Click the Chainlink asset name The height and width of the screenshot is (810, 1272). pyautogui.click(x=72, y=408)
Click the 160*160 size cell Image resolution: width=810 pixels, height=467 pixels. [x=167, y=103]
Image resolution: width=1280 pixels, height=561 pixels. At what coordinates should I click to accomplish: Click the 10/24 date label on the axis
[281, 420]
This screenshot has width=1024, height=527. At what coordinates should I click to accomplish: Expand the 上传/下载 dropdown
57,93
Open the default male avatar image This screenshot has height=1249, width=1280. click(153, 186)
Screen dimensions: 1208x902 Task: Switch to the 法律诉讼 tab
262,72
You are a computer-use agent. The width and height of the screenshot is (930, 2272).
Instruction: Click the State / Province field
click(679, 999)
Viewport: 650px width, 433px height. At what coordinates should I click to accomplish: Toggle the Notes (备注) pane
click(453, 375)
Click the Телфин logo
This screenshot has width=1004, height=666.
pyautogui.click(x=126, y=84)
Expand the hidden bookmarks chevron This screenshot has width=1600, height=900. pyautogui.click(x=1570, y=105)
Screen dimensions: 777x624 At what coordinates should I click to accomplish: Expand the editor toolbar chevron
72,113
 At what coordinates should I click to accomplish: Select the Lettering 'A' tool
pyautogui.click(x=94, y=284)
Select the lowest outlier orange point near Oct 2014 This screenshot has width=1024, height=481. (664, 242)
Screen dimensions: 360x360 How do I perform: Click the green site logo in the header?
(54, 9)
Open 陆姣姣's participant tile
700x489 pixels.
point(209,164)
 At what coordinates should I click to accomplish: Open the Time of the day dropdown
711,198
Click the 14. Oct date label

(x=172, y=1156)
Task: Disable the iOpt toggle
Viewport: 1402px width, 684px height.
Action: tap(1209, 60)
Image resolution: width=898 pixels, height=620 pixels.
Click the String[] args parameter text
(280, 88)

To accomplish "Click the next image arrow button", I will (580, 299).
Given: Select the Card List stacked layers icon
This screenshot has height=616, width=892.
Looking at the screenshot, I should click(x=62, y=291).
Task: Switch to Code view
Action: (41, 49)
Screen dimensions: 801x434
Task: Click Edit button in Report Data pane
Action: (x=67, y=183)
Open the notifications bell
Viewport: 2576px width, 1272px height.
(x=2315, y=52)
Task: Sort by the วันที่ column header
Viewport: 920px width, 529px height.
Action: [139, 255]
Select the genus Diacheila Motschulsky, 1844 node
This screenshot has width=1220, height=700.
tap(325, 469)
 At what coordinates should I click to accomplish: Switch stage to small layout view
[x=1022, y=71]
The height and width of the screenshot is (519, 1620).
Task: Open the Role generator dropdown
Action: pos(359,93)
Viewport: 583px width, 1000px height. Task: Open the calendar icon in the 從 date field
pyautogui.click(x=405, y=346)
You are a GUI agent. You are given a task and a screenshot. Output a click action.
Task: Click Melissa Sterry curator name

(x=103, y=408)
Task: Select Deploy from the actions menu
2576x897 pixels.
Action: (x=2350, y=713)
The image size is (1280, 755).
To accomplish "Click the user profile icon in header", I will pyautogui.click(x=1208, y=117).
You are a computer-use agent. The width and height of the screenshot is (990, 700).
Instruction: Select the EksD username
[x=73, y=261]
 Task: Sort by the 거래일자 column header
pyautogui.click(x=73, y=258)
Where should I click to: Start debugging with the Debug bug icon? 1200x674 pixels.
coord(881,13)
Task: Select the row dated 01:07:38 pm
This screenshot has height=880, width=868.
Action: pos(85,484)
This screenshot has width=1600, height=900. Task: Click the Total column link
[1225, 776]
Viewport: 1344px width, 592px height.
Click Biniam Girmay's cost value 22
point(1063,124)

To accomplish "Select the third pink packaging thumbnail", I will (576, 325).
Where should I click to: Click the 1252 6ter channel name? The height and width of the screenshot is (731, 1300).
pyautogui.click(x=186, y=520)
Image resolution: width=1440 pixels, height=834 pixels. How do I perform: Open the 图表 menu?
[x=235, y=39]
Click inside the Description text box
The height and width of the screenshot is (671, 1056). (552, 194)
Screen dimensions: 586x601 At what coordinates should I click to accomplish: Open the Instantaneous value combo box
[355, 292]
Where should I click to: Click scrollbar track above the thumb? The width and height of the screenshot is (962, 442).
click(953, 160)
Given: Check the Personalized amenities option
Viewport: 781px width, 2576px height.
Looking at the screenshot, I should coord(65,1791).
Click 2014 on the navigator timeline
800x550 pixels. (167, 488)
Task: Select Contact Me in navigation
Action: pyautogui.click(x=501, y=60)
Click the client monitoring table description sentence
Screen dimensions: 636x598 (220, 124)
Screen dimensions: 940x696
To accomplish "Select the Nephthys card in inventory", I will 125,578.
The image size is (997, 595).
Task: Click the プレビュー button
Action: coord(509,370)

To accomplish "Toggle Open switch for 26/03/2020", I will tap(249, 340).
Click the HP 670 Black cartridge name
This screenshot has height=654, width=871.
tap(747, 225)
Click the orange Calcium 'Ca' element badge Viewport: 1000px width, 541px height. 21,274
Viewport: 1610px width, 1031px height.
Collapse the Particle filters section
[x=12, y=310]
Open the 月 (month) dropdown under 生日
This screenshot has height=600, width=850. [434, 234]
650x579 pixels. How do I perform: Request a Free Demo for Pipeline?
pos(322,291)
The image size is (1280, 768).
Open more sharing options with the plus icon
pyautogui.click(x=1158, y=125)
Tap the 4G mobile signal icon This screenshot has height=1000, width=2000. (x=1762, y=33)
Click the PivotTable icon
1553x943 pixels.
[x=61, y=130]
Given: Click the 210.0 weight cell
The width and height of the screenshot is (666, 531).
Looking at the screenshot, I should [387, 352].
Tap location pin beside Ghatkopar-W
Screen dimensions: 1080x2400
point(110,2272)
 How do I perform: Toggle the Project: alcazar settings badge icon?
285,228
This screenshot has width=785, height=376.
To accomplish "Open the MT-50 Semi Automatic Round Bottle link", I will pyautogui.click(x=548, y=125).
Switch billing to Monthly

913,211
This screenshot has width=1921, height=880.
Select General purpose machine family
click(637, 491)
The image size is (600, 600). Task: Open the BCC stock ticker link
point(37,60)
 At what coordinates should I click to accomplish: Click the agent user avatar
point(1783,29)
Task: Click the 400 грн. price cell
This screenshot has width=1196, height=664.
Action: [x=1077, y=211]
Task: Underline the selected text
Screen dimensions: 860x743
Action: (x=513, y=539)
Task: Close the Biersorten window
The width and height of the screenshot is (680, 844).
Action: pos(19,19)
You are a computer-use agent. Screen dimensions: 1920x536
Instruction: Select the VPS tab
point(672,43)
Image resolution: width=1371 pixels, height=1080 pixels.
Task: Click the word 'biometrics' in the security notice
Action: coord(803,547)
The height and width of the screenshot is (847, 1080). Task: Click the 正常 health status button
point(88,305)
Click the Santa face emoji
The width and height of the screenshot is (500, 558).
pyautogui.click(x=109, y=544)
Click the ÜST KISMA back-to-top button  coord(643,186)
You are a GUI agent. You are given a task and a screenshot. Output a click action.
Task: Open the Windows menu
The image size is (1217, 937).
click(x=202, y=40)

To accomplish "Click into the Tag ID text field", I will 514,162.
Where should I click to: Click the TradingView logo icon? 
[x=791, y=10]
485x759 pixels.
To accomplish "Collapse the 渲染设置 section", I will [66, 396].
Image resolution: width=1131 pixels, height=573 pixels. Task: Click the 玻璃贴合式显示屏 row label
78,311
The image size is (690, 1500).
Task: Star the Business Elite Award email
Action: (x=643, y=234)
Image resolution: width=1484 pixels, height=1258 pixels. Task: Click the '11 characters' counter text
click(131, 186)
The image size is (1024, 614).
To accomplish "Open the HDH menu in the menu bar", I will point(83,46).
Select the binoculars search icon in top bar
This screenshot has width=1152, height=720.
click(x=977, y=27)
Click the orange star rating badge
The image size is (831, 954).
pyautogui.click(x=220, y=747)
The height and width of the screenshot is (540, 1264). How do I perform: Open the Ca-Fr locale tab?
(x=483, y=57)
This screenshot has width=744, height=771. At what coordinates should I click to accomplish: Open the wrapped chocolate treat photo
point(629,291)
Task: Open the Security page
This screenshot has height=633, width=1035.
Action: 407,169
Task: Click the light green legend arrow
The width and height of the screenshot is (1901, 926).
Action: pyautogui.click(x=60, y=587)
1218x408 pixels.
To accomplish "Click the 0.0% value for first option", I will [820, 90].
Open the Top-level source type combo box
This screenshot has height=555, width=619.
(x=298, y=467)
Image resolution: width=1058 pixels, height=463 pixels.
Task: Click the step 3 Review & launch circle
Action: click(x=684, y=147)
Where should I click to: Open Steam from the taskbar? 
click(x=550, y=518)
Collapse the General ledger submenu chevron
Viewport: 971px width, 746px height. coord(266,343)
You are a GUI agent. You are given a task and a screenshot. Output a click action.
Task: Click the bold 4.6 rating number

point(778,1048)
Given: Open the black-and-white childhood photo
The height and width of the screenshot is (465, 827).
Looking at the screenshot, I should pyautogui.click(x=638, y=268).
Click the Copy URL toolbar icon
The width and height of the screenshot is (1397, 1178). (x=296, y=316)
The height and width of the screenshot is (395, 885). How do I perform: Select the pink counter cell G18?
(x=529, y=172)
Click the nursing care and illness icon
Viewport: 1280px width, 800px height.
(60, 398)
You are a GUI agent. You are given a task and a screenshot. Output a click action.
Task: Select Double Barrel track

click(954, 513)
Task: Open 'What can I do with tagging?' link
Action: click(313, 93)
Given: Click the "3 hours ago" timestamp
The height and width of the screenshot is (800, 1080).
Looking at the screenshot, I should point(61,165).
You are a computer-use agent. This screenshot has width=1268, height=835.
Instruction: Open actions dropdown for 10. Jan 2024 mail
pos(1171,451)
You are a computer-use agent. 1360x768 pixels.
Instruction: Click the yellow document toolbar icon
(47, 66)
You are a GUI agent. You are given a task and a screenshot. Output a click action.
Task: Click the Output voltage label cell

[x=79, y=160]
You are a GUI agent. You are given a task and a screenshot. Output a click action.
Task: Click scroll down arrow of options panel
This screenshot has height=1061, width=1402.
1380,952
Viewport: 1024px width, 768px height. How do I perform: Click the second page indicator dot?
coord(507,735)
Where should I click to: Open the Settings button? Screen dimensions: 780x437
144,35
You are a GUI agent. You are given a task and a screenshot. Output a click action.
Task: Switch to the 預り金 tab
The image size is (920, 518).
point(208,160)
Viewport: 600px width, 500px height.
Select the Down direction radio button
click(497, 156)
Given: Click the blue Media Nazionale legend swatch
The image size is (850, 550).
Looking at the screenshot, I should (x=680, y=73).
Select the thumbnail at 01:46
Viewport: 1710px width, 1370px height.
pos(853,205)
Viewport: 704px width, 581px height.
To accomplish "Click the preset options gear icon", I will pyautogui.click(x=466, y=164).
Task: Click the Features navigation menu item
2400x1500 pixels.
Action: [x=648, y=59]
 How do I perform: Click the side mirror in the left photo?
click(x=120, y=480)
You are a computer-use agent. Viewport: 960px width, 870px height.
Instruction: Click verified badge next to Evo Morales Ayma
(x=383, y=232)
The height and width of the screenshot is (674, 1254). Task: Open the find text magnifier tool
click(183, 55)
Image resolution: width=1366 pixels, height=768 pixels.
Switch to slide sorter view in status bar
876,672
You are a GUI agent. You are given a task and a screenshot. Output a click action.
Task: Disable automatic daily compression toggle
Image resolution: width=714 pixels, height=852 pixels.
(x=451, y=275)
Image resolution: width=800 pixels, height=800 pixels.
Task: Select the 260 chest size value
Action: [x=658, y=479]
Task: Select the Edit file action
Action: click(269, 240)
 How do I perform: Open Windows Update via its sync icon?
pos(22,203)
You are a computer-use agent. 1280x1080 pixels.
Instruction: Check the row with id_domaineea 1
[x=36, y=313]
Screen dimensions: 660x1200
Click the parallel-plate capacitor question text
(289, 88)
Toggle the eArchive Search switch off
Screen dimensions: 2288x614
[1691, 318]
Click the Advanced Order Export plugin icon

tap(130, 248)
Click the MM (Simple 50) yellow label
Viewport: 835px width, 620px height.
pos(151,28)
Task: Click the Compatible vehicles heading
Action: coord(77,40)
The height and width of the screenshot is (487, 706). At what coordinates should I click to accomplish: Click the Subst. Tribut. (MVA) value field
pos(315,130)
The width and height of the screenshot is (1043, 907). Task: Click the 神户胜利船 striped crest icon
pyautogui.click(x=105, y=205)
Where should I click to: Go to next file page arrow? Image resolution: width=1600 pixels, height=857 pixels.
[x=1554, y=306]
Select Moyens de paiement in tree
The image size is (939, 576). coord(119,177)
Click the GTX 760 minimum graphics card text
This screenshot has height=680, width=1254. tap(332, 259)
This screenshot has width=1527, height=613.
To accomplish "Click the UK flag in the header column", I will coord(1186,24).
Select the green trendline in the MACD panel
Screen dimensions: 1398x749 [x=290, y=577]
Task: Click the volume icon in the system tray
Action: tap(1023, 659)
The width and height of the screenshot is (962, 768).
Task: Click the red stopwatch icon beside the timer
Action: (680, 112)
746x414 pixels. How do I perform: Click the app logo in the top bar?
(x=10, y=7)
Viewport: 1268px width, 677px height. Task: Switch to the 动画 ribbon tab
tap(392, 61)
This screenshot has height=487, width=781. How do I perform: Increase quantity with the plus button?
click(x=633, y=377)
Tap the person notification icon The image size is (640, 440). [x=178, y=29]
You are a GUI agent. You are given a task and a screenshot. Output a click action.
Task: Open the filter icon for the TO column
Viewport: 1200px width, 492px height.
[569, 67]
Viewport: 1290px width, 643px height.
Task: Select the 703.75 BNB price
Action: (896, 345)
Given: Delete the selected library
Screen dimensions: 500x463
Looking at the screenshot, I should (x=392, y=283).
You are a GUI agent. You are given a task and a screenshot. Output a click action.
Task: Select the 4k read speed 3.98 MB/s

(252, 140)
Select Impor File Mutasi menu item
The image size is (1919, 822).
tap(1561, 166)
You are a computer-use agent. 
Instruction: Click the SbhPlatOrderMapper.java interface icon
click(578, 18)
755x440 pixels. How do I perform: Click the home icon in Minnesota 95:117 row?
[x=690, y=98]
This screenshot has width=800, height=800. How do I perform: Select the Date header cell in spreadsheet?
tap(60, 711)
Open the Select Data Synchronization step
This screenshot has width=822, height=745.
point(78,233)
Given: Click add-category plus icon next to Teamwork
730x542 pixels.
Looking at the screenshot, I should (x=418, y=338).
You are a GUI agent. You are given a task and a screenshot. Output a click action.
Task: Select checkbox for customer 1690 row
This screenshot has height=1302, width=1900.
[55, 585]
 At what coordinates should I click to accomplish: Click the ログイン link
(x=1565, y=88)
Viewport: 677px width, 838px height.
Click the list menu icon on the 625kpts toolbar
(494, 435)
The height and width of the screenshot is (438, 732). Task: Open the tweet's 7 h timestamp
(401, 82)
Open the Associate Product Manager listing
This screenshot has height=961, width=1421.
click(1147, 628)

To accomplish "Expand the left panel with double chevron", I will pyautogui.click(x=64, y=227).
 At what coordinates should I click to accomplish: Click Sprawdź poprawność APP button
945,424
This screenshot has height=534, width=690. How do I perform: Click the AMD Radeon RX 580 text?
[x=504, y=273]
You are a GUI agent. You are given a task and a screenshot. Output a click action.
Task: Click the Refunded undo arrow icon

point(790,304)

________

◆ Task item: What is needed is a verbatim copy of every line in the records above from the one containing "Where should I click to: Open Steam" down to the one containing "Given: Open the", both included, and nothing more.

◆ Written solution:
Where should I click to: Open Steam from the taskbar? 
click(x=550, y=518)
Collapse the General ledger submenu chevron
Viewport: 971px width, 746px height. coord(266,343)
You are a GUI agent. You are given a task and a screenshot. Output a click action.
Task: Click the bold 4.6 rating number

point(778,1048)
Given: Open the black-and-white childhood photo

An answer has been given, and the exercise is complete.